Mr. Allen, last year’s winner, earned an advance of $350,000 for his first album, exclusive of recording costs, half of it paid soon after the competition ended and half when he finished recording. His self-titled first album sold 80,000 copies in its first week of release last fall — disappointing for an “Idol” winner — and 260,000 in its first three months, according to Mr. Allen’s Web site, krisallenofficial.com.

An Idol winner’s riches extend beyond the recording contract. Last year the Walt Disney World Resort in Florida opened “The American Idol Experience,” an interactive attraction.

To promote it, Disney paid Mr. Allen $100,000 to turn to a camera and shout, “I’m going to Disney World” after winning the competition and to visit the park, according to the contracts. He stood to earn another $100,000 for spending a day filming scripted dialogue segments for use in the attraction and for taping a vocal performance for the Walt Disney World Christmas Parade television show.

It remains to be seen what will become of Kris Allen after a few years. For every huge success (Carrie Underwood, and Kelly Clarkson to some extent) there is a Ruben Studdard and Taylor Hicks. Still, it seems you don’t have to ‘win’ to win. Case in point: Chris Daughtry who are doing just fine without the crown, thank you very much. (And Jennifer Hudson, the most obvious winner in this saga.)

Update: Recently there has been increased interest in how much money the 10 contestants who qualify  for the summer American Idol tour will make.

A USA TODAY article from 2007 did not mention specifics, but provided some insight:

That accomplishment, which gets far less attention than making the top 24 or final 12, carries greater benefits: the chance to perform before arena audiences, develop fan bases and earn a six-figure payday.

Recently, TMZ obtained a copy of the contestants’ contract… and here’s how it breaks down:

The winner gets $175,000 when he/she starts recording and another $175,000 when that person produces the first album.

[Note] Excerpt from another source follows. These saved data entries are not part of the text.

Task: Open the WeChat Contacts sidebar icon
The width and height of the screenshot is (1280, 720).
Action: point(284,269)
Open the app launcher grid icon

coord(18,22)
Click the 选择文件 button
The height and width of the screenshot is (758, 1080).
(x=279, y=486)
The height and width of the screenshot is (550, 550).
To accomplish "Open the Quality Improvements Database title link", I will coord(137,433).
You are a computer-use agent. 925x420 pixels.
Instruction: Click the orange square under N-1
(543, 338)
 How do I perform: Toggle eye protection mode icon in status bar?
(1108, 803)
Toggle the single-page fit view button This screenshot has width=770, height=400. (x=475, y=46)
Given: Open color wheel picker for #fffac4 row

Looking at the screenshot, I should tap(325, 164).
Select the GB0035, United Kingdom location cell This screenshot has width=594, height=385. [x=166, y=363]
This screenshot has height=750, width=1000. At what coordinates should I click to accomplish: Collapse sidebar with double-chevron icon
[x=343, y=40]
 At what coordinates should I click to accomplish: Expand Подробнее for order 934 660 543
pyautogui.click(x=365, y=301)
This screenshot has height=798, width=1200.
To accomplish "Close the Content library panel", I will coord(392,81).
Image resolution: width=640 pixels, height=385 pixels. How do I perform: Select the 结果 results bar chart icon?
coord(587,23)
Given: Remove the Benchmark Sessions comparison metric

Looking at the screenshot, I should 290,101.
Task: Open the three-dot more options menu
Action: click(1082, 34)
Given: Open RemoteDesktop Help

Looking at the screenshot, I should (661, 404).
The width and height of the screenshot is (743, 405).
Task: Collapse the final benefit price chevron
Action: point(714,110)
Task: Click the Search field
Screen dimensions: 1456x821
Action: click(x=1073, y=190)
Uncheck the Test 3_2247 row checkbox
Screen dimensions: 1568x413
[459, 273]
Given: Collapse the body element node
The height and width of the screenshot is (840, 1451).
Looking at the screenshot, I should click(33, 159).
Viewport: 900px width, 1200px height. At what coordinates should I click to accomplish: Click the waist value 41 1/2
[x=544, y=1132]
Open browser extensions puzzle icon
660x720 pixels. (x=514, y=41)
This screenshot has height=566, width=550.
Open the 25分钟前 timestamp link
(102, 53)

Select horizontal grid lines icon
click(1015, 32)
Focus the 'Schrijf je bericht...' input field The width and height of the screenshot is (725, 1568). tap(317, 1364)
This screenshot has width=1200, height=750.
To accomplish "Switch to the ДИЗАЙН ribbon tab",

Second album: Between $275,000 and $550,000.
Third album: $325,000 and 650,000.
Fourth album: $375,000 – $750,000.
Fifth album: $450,000 – $900,000.
Sixth album: $500,000 – $1 million.

The second place finisher gets $150,000 when he/she starts recording their first album and another $150,000 upon delivery. The second album gets the runner-up between $225,000 and $450,000.

If the label signs the  third through 12th place contestants, they each get $100,000 when they start recording  their first album and another $100,000 upon delivery.

Additional information obtained via TMZ and POPEATER.

So there you have it… six figures. Not too shabby for people who until the show were complete unknowns. (And some still in high school!)

Going back to Jennifer Hudson – the truest reminder that  NOT winning isn’t a death sentence! The season three contestsant  was prematurely ousted –  but perservered,  beating out   more than 700 actresses for the role of Effie in Dreamgirls, winning an Oscar, and eventually  launched herself into a full fledged film star – and multimillionaire.  Now, as the new, skinny celeb spokesperson for Jenny Craig, she is even more  gorgeous… and even more rich.